U.S. stocks fell on Thursday and were on track for their biggest two-day decline since November as weak data suggested expectations for economic growth were overly optimistic.
The two-day decline marked the U.S. stock market's first sustained pullback this year. The Standard & Poor's 500 is up 5.2 percent so far this year. The benchmark index has climbed for seven straight weeks, putting it near five-year highs.
In the latest economic data, initial claims for unemployment benefits rose more than expected last week while the Federal Reserve Bank of Philadelphia said its index of business conditions in the U.S. mid-Atlantic region fell in February to minus 12.5, the lowest in eight months.
"The Philly Fed report was troublingly weak, and adds to concerns about whether growth will remain up," said Brad Sorensen, director of market and sector analysis at Charles Schwab in Denver. "The only growth we're seeing is sluggish."
On Wednesday, the S&P 500 and the Nasdaq posted their worst daily declines of the year after the minutes from the Federal Reserve's most recent meeting sparked concerns that the central bank may rein in its economic stimulus measures.
"The upside momentum in markets appears to be coming to an end as we consolidate recent gains," said Adam Sarhan, chief executive at Sarhan Capital in New York. "If the S&P breaks under its 50-day moving average, something more serious could be in store."
The S&P 500 would need to fall 1.9 percent to reach that level of 1,473.58.
Other reports showed consumer prices were flat in January while existing-home sales edged higher and left the inventory of homes at the lowest level in 13 years.
Wal-Mart Stores Inc shares gained 2.5 percent to $70.94 and helped curb the Dow's decline after the world's largest retailer reported earnings that beat expectations, though early February sales were sluggish.
The Dow Jones industrial average <.DJI> was down 70.03 points, or 0.50 percent, at 13,857.51. The Standard & Poor's 500 Index <.SPX> was down 11.23 points, or 0.74 percent, at 1,500.72. The Nasdaq Composite Index <.IXIC> was down 36.50 points, or 1.15 percent, at 3,127.92.
The benchmark S&P 500 index has dropped 1.9 percent over the past two sessions, the biggest two-day decline since November.
Wall Street will soon face another test with the upcoming debate in Washington over the automatic across-the-board spending cuts put in place as part of a larger congressional budget fight. Those cuts, set to kick in on March 1 unless lawmakers agree on an alternative, are expected to depress economic growth.
Semiconductor stocks ranked among the weakest of the day, pressuring the Nasdaq as the Philadelphia Semiconductor index <.SOX> fell 1.8 percent. Intel Corp fell 2.2 percent to $20.27 while Advanced Micro Devices lost 4.8 percent to $2.57 as the S&P's biggest percentage decliner.

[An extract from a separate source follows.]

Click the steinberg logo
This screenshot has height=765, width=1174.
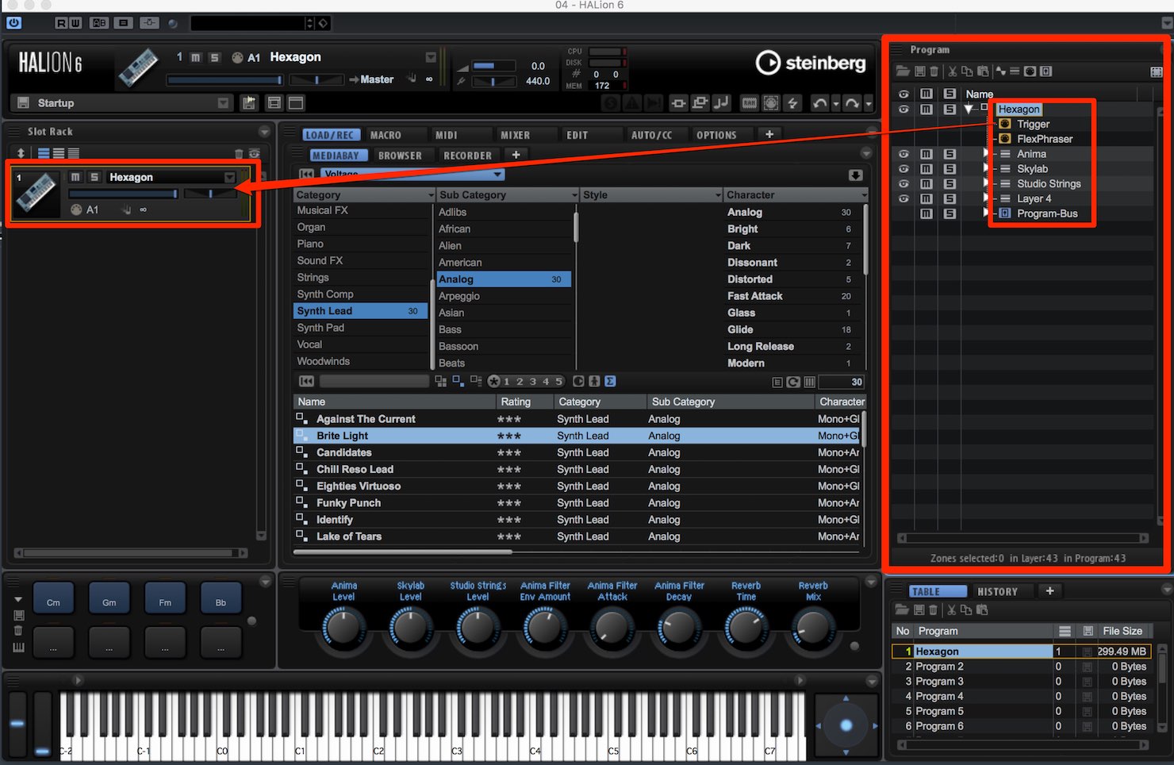[x=810, y=62]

The semiconductor sector has performed well so far in 2013, rising 8.4 percent.
In company news, shares of supermarket operator Safeway Inc jumped 13.4 percent to $22.83 and ranked as the S&P 500's top percentage gainer after the company reported earnings that beat expectations.
In contrast, shares of VeriFone Systems Inc tumbled nearly 40 percent to $19.28 after the credit-card swipe machine maker forecast first- and second-quarter profits well below expectations.
Of the 427 companies in the S&P 500 that have reported results so far, 69.3 percent have exceeded analysts' expectations, compared with a 62 percent average since 1994 and 65 percent over the past four quarters, according to Thomson Reuters data through Thursday morning.
Fourth-quarter earnings for S&P 500 companies are estimated to have risen 5.9 percent, according to the data, above a 1.9 percent forecast at the start of the earnings season.
Berry Petroleum Co jumped 17.3 percent to $45.25 after oil and gas producer Linn Energy LLC said it would buy the company in an all-stock deal valued at $4.3 billion, including debt. Linn Energy shares advanced 1.9 percent to $37.33.